From start to end, write out the following data exactly, apart from its images.

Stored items
----------

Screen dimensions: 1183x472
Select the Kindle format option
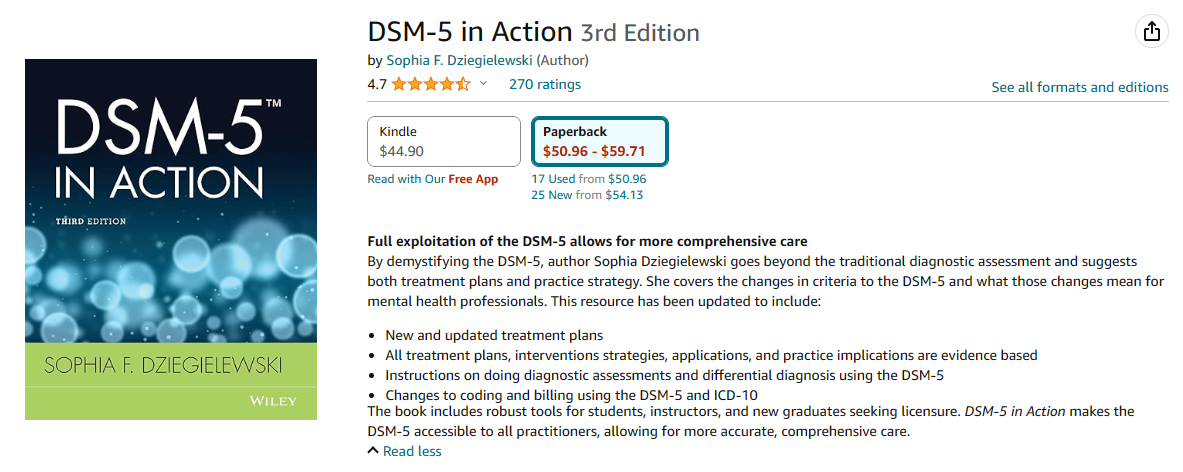[444, 141]
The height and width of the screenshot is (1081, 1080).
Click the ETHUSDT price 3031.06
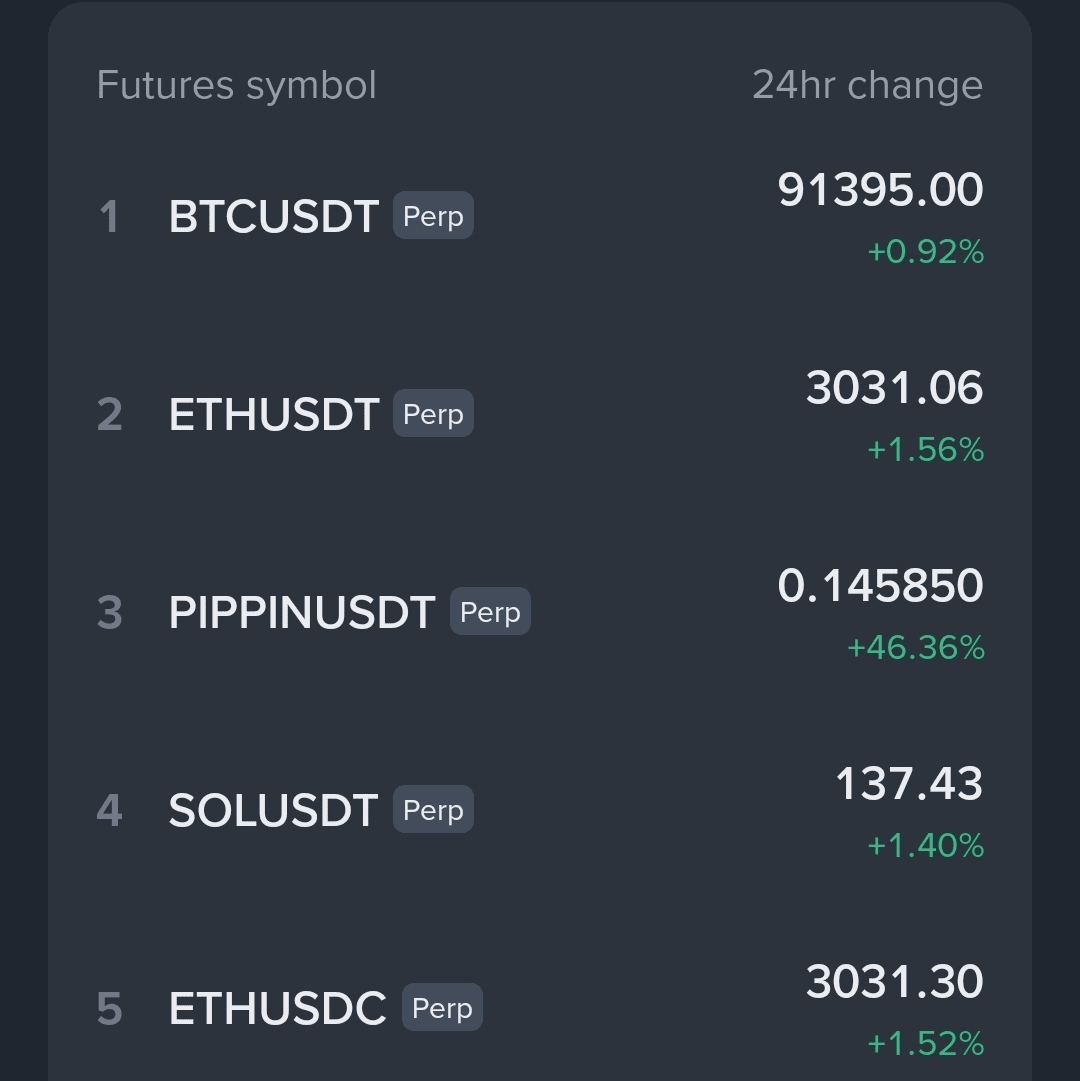point(894,388)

----------

■ OUTPUT OF THE EXERCISE ■
Screen dimensions: 1183x472
Select the Kindle format option
[444, 141]
The height and width of the screenshot is (1081, 1080).
Click the ETHUSDT price 3031.06
point(894,388)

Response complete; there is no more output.